Nikhil Kumar Thota

Normalizing Flows are based on the change of variables formula. To understand how this formula works, consider a set of samples $x$ drawn from a normal distribution and we have a smooth and invertible function $f$. I denote the samples $x$ before transformation as $x_0$ and those after transformation as $x_{1}$. Now these samples are distributed according to a new distribution $p_{1}$. We can compute what this new distribution looks like by applying the conservation of probability mass which states that the probability of an event occurring in interval $|dx_{1}|$ must equal the probability of event occurring in interval $|dx_{0}|$.

\[p_{1}(x_{1})|dx_{1}| = p_{0}(x_{0})|dx_{0}|\]

Further rearranging the terms and substituting $x_0 = f^{-1}(x_1)$

\[p_{1}(x_{1}) = p_{0}(x_{0}) \frac{|dx_{0}|}{|dx_{1}|}\] \[p_{1}(x_{1}) = p_{0}(f^{-1}(x_{1})) \frac{|df^{-1}(x_{1})|}{|dx_{1}|}\]

The above equation holds for the 1D case but when dealing with multi-dimensional probability distributions we compute the determinant

\[p_{1}(x_{1}) = p_{0}(f^{-1}(x_{1})) | \det \frac{df^{-1}(x_{1})}{dx_{1}} |\]

If $f(x)$ is a linear transformation i.e $ x_1 = f(x_0) = A x_0 $ then the change of variables can be written as :

\[p_{1}(x_{1}) = p_{0}(f^{-1}(x_{1})) | \det A^{-1} |\]

Lets look at an example to see this formula in action :

# Parameters for p0 dist
mu = 0
sigma = 0.5
rng = np.random.default_rng(seed=seed)
num_bins = 50
samples = 1000

# I use a normal distribution for p0
x0_samples = rng.normal(mu, sigma, size=(samples, 1))
plt.figure(figsize=(5, 3))
plt.hist(x0_samples, bins=num_bins, label='Empirical p0 dist')
plt.legend()
plt.show()

# Defining a smooth and invertible function f
f = lambda x: np.exp(x) # x**2
f_inv = lambda x : np.log(x) # np.sqrt(x)
df_invdx = lambda x : 1/x # 0.5*(x**(-0.5))

# Generating transformed samples
x1_samples = f(x0_samples)
plt.figure(figsize=(5, 3))

Exercise data
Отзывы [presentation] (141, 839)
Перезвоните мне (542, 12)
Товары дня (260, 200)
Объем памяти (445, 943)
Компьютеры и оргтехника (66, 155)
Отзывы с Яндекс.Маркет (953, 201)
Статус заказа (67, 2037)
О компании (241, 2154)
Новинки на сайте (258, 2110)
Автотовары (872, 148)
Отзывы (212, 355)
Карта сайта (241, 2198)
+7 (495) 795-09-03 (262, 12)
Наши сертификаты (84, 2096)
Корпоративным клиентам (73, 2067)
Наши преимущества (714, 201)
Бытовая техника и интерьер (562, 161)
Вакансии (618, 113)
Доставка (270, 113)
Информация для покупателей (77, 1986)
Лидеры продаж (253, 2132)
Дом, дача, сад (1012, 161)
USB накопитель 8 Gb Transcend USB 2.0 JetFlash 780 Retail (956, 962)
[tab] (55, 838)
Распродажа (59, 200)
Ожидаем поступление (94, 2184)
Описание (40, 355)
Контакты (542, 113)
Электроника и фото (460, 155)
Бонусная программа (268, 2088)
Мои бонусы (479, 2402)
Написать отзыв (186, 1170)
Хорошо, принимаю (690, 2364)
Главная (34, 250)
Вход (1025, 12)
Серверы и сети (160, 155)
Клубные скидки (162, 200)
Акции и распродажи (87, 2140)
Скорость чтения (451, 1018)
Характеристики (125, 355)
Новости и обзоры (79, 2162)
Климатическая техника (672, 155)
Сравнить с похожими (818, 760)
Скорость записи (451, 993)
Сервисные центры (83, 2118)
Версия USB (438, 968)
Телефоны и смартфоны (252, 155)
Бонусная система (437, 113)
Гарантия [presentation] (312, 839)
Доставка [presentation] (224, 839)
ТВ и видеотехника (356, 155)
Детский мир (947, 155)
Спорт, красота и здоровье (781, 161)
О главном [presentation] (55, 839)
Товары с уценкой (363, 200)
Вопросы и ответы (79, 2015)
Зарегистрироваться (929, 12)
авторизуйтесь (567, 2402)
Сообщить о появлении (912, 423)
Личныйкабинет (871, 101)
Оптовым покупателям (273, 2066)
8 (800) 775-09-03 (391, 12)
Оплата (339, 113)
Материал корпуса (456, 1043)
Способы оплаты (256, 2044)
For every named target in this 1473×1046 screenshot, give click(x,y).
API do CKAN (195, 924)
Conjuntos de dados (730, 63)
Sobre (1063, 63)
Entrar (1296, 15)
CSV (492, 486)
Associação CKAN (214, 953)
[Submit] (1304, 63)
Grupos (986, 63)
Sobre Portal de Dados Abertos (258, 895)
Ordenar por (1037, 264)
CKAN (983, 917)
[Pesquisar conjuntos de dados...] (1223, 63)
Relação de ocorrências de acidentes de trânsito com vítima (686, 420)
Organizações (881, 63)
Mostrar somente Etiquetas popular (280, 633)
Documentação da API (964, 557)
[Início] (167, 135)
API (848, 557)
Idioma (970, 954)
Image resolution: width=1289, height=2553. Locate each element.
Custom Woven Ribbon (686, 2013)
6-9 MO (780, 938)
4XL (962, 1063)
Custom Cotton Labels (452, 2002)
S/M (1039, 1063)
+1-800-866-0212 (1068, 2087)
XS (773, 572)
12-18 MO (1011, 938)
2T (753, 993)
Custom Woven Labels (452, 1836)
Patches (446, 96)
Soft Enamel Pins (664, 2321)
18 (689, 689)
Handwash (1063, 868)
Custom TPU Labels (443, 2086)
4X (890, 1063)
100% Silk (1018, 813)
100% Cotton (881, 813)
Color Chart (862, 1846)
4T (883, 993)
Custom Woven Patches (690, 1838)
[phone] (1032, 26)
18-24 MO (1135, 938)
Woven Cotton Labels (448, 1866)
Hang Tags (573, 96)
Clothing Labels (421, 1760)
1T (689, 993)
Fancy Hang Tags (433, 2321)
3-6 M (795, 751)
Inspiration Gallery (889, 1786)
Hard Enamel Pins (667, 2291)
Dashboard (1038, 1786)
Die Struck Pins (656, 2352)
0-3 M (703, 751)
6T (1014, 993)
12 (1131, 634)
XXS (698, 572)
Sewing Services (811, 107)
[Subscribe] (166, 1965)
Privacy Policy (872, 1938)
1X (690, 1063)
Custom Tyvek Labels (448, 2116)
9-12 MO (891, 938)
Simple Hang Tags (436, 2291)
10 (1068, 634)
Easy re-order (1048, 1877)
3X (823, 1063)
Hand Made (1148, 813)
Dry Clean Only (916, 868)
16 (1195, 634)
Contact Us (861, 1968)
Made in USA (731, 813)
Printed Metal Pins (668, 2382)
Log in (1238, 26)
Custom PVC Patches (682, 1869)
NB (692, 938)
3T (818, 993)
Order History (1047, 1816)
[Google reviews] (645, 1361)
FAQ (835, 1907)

Your tasks
1. Print the part of the normalizing flows passage between "num_bins = 50" and "1/x # 0.5*(x**(-0.5))", inclusive, reproducing it word for word.
2. Output the records between the lines holding "Hang Tags (573, 96)" and "6T (1014, 993)", inclusive, reproducing each line verbatim.
The normalizing flows passage and the records were taken from unrelated sources.

Final answers
1.
num_bins = 50
samples = 1000

# I use a normal distribution for p0
x0_samples = rng.normal(mu, sigma, size=(samples, 1))
plt.figure(figsize=(5, 3))
plt.hist(x0_samples, bins=num_bins, label='Empirical p0 dist')
plt.legend()
plt.show()

# Defining a smooth and invertible function f
f = lambda x: np.exp(x) # x**2
f_inv = lambda x : np.log(x) # np.sqrt(x)
df_invdx = lambda x : 1/x # 0.5*(x**(-0.5))

2.
Hang Tags (573, 96)
Clothing Labels (421, 1760)
1T (689, 993)
Fancy Hang Tags (433, 2321)
3-6 M (795, 751)
Inspiration Gallery (889, 1786)
Hard Enamel Pins (667, 2291)
Dashboard (1038, 1786)
Die Struck Pins (656, 2352)
0-3 M (703, 751)
6T (1014, 993)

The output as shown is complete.